Dr. Ermert beim Waffelbacken
Ein Sommerfest ohne Waffeln von Dr. Ermert? Undenkbar.

Auch nachdem er sich aus der Praxis in den Ruhestand zurückzog, blieb Dr. Ermert stets der ‘Szene’ treu, hielt weiter Vorträge auf Kongressen und in der Universität Mainz. In der Organisation der jährlichen Tagung des wissenschaftlichen Beirats der ASBH in Fulda war er stets treibende Kraft, brachte Themen ein und organisierte Programmpunkte. Er begleitete neue Erkenntnisse konstruktiv kritisch/überprüfend und entwickelte die Inhalte seines Handbuchs weiter. Mit dem Verfassen der Elternbriefe für die Eltern neugeborener Kinder mit Spina bifida, in Zusammenarbeit mit einem Redaktionsteam der ARQUE, wurden die medizinischen Inhalte mit Fragen zur Sozialversicherung und vielen weiteren Nichtmedizinischen Fragestellungen zu einem allgemeinverständlichen und ansprechend gestalteten Werk für junge Familien umgewandelt. In der Veröffentlichung des ‘Lexikon Spina bifida & Hydrozephalus von A bis Z, ein Schlüssel zum besseren Verständnis’ 2011 und 5 Jahre später des Lexikons ‘Harnwege-Darm-Sexualität’ hat er gemeinsam mit der Stiftung ASBH und vielen weiteren Mitwirkenden seine Arbeiten zusammengefasst.

Für die gesicherte Versorgung erwachsener Betroffener setzte er sich weiter ein und unterstützte die Anstrengungen um die rechtliche Verankerung der Medizinischen Behandlungszentren für Menschen mit Behinderung (MZEB). Die von ihm in Zusammenarbeit mit dem Landeskrankenhaus initiierte Spina bifida Ambulanz in Mainz wurde zur Blaupause für viele Behandlungsstellen und diente als Grundlage der Anträge zur rechtlichen Verankerung der MZEB.

Wir verlieren einen tatkräftigen, visionären Arzt und scharfen sowie unabhängigen Geist.
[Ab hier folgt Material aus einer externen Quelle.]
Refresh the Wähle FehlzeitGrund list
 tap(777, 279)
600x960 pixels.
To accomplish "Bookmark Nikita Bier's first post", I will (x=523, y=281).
Seine einzigartigen fachübergreifenden medizinischen Kenntnisse und Erfahrungen, seine vorbehaltlose Empathie und sein unermüdliches Engagement werden uns in Erinnerung bleiben. Wer ihn kannte weiß, wen wir verloren haben. Er wird uns allen als Mensch wie als Mentor schmerzlich fehlen.